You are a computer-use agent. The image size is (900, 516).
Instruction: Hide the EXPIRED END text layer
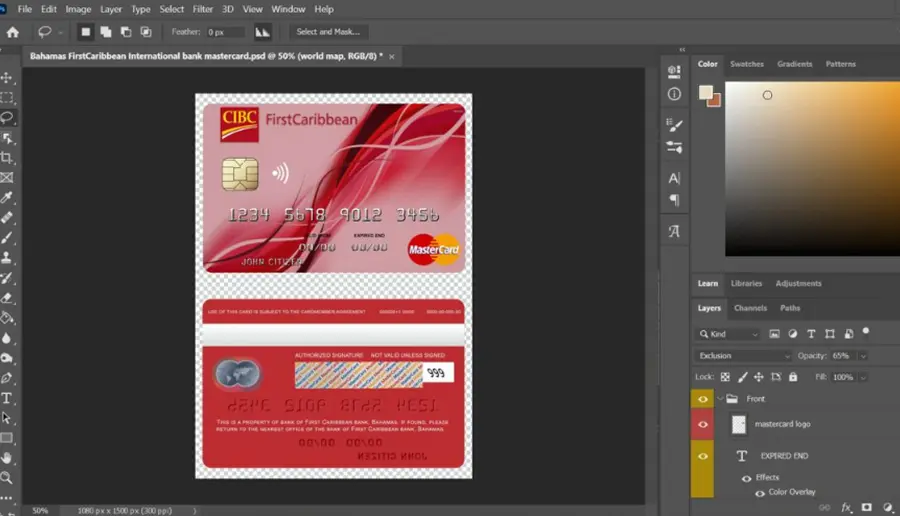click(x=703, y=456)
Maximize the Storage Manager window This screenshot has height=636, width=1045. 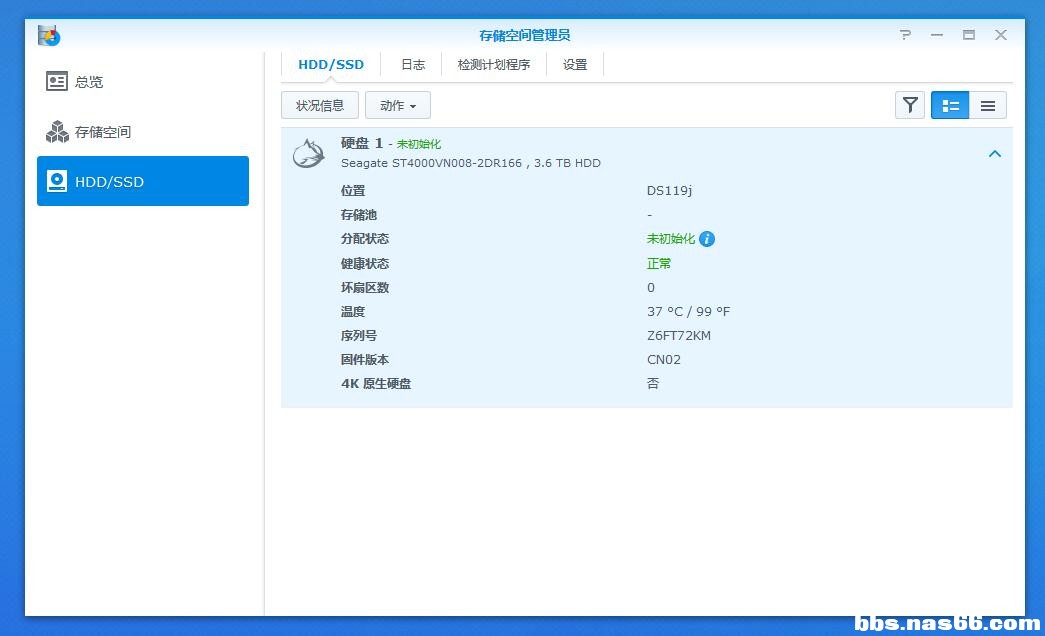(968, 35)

━━━━━━━━━━━━━━━━━━━━

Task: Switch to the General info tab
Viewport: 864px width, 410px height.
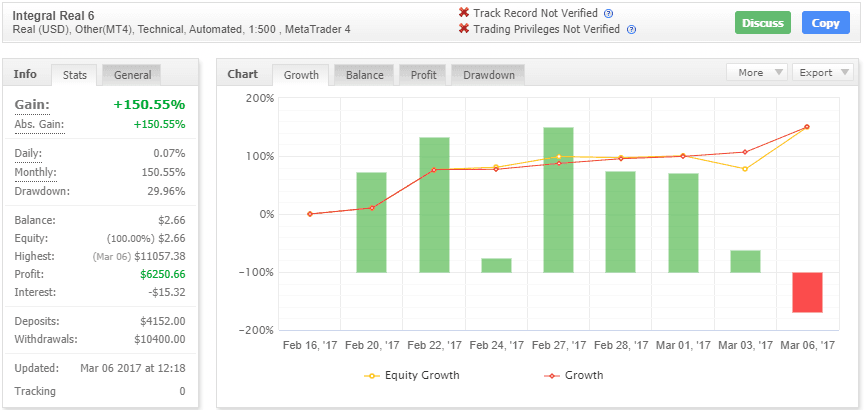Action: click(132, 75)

━━━━━━━━━━━━━━━━━━━━

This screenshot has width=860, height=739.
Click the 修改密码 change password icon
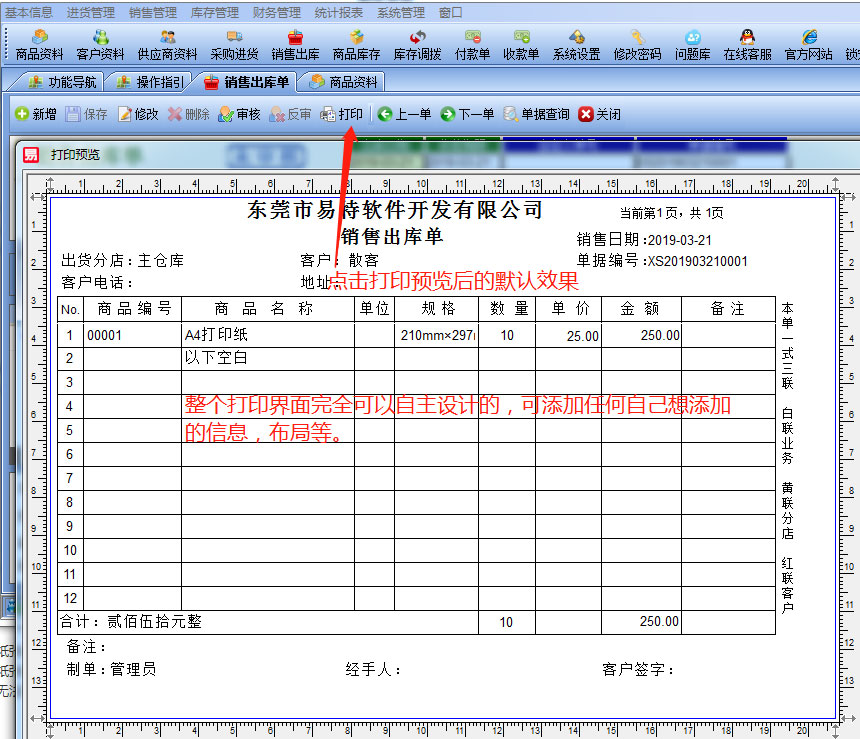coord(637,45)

━━━━━━━━━━━━━━━━━━━━

Put the lines from the line with "This screenshot has width=860, height=739." up to and including the line with "coord(637,45)" into a JSON list of strings, one string per line, skipping blank lines. Leave the pictures out of the answer.

# [EXERCISE SOLUTION]
[
  "This screenshot has width=860, height=739.",
  "Click the 修改密码 change password icon",
  "coord(637,45)"
]